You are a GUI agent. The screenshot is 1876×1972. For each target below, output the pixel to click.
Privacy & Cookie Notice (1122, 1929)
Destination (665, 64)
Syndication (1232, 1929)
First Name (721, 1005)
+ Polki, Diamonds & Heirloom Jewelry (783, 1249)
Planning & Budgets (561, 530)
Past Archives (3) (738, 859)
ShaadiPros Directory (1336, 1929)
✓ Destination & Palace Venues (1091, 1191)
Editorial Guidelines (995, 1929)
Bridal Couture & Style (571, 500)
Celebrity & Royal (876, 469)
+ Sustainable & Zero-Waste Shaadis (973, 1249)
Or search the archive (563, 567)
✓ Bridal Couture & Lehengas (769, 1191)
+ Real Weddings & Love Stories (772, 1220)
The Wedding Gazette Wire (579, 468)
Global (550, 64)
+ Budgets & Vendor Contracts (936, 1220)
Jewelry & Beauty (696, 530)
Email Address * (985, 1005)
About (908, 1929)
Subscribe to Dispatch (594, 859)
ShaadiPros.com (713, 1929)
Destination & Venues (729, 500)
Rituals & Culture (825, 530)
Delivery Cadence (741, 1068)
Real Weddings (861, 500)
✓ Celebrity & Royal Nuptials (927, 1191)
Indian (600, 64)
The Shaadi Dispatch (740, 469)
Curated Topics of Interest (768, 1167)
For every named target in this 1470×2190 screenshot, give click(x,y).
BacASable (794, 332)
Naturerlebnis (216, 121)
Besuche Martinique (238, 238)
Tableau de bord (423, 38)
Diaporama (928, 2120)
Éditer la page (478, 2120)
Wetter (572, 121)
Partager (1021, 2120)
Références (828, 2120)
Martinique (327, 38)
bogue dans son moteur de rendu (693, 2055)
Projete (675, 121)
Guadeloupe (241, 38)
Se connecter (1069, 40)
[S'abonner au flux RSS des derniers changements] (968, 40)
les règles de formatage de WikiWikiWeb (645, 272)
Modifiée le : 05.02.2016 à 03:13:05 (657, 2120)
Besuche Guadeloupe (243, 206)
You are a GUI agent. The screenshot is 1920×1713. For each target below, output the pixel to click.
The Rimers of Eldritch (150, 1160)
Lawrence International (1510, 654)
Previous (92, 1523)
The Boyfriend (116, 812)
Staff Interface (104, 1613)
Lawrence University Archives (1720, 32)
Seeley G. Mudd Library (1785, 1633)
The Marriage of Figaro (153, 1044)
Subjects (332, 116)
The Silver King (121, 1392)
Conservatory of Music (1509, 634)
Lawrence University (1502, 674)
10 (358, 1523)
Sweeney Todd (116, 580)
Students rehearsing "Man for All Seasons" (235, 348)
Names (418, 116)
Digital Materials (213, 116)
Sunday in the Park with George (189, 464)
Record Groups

-.-.-

All that is wanted is an exact copy of the lines above from the one with "Previous (92, 1523)" through the one with "Sweeney Todd (116, 580)", with both ends included.

Previous (92, 1523)
The Boyfriend (116, 812)
Staff Interface (104, 1613)
Lawrence University Archives (1720, 32)
Seeley G. Mudd Library (1785, 1633)
The Marriage of Figaro (153, 1044)
Subjects (332, 116)
The Silver King (121, 1392)
Conservatory of Music (1509, 634)
Lawrence University (1502, 674)
10 (358, 1523)
Sweeney Todd (116, 580)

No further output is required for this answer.